:: RECORD EXTRACTS ::
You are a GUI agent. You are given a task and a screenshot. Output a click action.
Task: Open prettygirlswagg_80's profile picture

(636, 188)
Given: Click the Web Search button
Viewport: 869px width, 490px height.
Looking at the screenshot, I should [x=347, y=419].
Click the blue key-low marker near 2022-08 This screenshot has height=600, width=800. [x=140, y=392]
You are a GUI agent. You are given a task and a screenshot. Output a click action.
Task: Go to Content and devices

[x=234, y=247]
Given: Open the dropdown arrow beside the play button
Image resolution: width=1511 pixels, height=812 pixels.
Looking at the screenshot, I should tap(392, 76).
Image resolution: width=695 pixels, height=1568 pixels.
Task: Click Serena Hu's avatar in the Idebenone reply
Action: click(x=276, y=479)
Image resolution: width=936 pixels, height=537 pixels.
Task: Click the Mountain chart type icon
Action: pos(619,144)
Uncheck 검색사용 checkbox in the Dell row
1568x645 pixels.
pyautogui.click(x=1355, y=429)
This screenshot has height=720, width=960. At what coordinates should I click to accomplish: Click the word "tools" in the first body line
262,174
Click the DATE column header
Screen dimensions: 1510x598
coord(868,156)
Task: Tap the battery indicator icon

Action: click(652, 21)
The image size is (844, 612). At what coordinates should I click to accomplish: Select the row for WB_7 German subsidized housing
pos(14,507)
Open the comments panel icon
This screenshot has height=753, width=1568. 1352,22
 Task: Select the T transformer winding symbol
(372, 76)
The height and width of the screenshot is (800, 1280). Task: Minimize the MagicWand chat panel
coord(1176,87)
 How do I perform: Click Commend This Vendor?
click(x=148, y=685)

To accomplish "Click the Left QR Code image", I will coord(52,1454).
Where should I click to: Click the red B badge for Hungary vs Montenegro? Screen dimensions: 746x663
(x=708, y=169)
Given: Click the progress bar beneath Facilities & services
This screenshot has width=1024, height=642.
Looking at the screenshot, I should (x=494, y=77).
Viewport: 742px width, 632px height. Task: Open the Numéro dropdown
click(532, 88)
:::
**TASK INSTRUCTIONS:**
Exact copies are needed of the line with "This screenshot has width=1024, height=642." and each line after it through the end of the material above.

**REPLY:**
This screenshot has width=1024, height=642.
Looking at the screenshot, I should (x=494, y=77).
Viewport: 742px width, 632px height. Task: Open the Numéro dropdown
click(532, 88)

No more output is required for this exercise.